O diretor da Santa Casa da Misericórdia de Vila de Rei falou do processo da elaboração de uma lista “que distribuímos às autoridades competentes” e, perante a sobra de vacinas, “forma essas pessoas que foram chamadas na hora”.
“É um processo transparente, não se está aqui a favorecer ninguém em especial e é algo que nós assumimos porque foi feito com transparência”, até porque, como adiantou Valdemar Joaquim, “nós não tínhamos indicações do que é que deveríamos fazer ou quem é que poderia ser considerado, estabelecemos nós aqui um critério de idade, associado a outros problemas de saúde”.
Para o diretor da instituição, “há pessoas que estão a levantar uma celeuma à volta disto quando eu acho que não há razões para tal”.
As vacinas sobrantes foram aplicadas, segundo Valdemar Joaquim, a “apenas três pessoas” dos Órgãos Sociais “e as restantes “foram para colaboradores da Santa Casa”, um administrativo, um dos serviços externos, uma da Creche “e o resto foi do Apoio Domiciliário, que inicialmente não foram considerados”.
Na Santa Casa da Misericórdia de Vila de Rei “foram vacinadas entre 400 a 450 pessoas, entre utentes e colaboradores das três ERPI’s” da instituição “e também dos Cuidados Continuados”.
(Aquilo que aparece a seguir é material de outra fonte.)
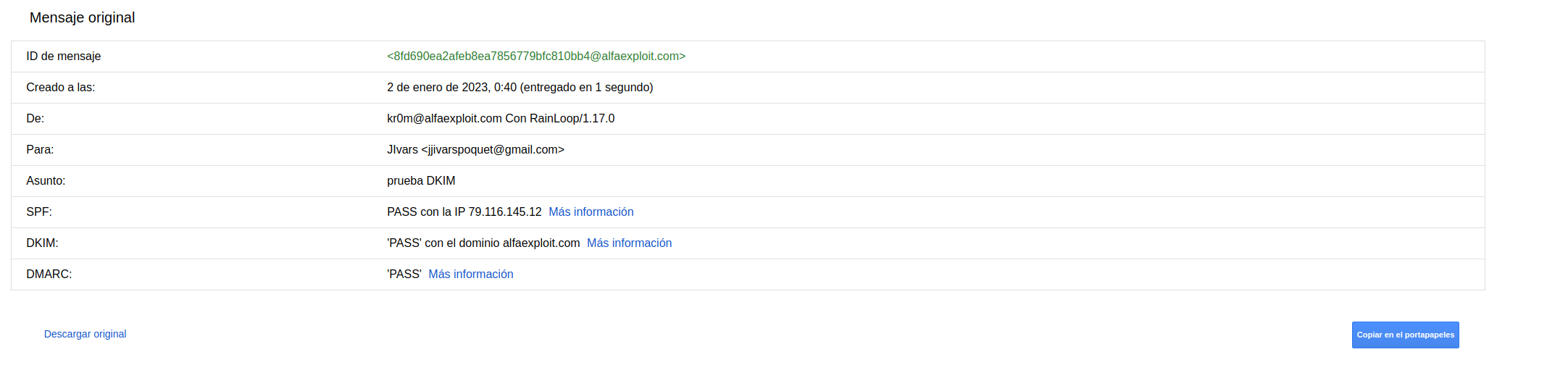Click the subject text prueba DKIM
The image size is (1568, 373).
pyautogui.click(x=421, y=180)
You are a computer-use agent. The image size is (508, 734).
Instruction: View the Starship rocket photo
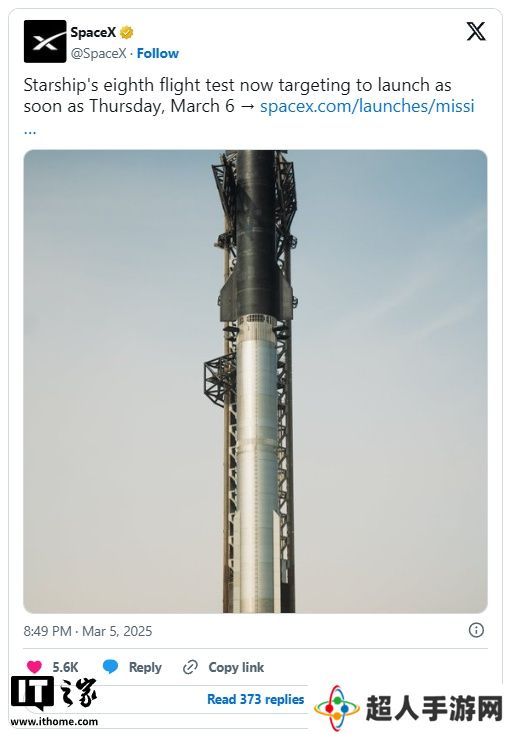[255, 381]
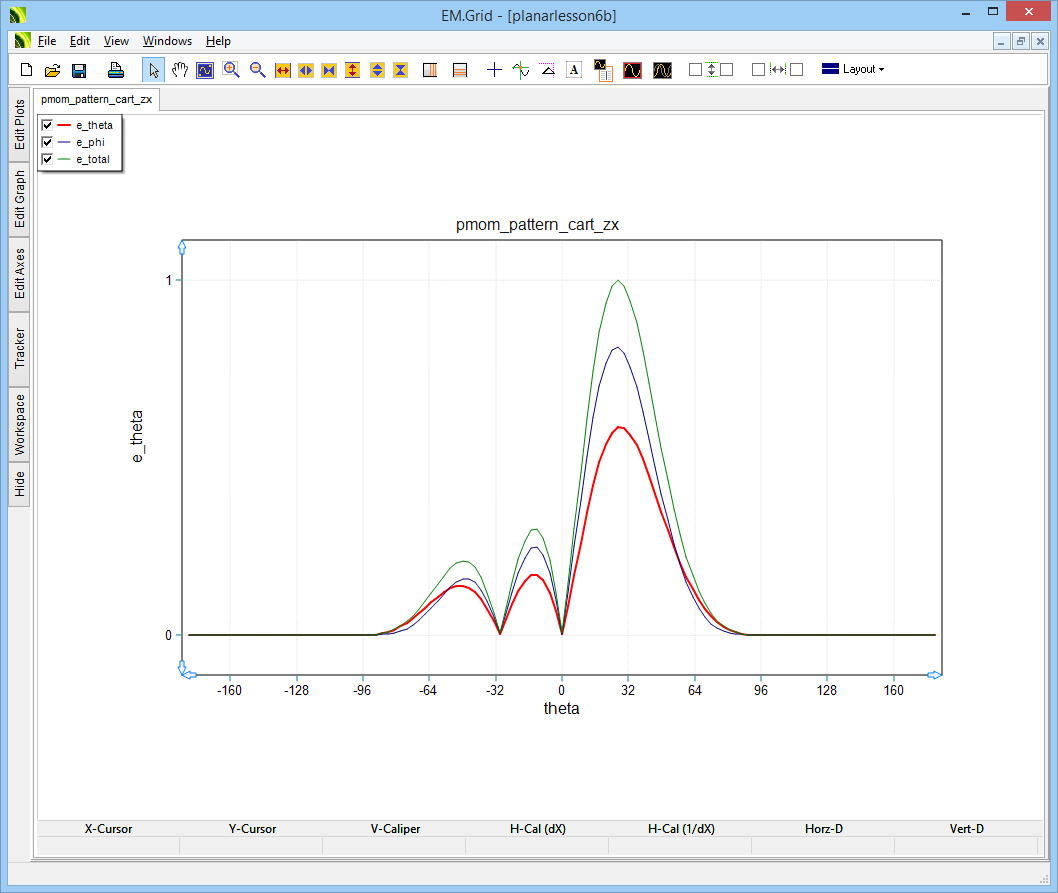Click the Print icon in the toolbar

(x=116, y=70)
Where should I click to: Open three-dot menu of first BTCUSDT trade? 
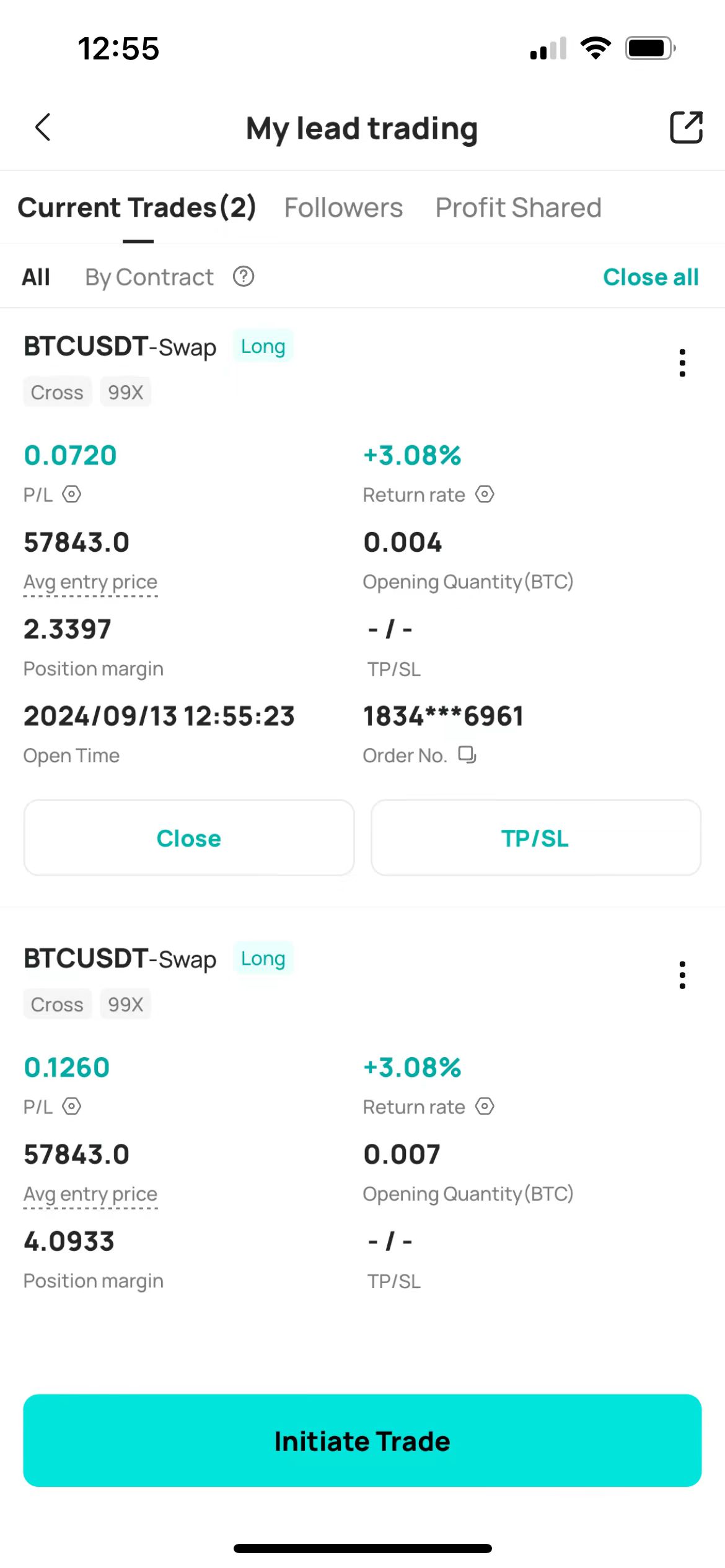682,363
Aguardam agora nova data para a tomada da 2.ª dose da vacina.
Valdemar Joaquim, diretor geral da Santa Casa da Misericórdia de Vila de Rei
Em Carvoeiro, Mação
Outra das situações que tomámos conhecimento deu-se no Centro Social São João Baptista de Carvoeiro, no concelho de Mação. Também aqui, segundo o presidente da Direção da instituição, António Pereira, “enviou-se para o Centro Distrital da Segurança Social a listagem com o nome de todos os utentes, os nomes da Direção dos Corpos Sociais com os respetivos cargos que desempenhavam”.
Na altura, disse, “até ficámos na dúvida” se seriam ou não “contemplados” com a vacina. Afinal foram “e até ficámos contentes por já podermos entrar no Centro mais vezes porque já há três meses que não entrava no Centro Social”, disse, admitindo a vacinação.
A ausência do Centro Social tem sido “muito difícil porque ando muito por fora e uma pessoa fica sempre com o coração nas mãos. Não por nós, mas pelos nossos utentes”.
Sem problema em confirmar a situação, António Pereira disse mesmo que “fomos vacinados, ficámos satisfeitos, sem saber de coisa nenhuma e fomos vacinados pela 2.ª vez”. “Agora, de repente”, como avançou à Antena Livre, “apareceu este ruído todo à volta das instituições de te terem sido vacinados indevidamente”.
“Foi assim que as coisas aconteceram, sem nos apercebermos. Se soubéssemos que estávamos a ser vacinados indevidamente, queríamos lá agora ser vacinados… fico triste e com alguma revolta porque da Segurança Social, os técnicos avaliaram e pediram-nos a lista dos utentes, dos funcionários, da Direção e respetivos cargos, de quem frequentava mais o Centro Social. O tesoureiro não quis ser vacinado com receio de efeitos secundários e eu até lhe disse que tão depressa não mete os pés dentro do Centro. E agora isto… parece que nos caiu o céu na cabeça”, lamentou António Pereira.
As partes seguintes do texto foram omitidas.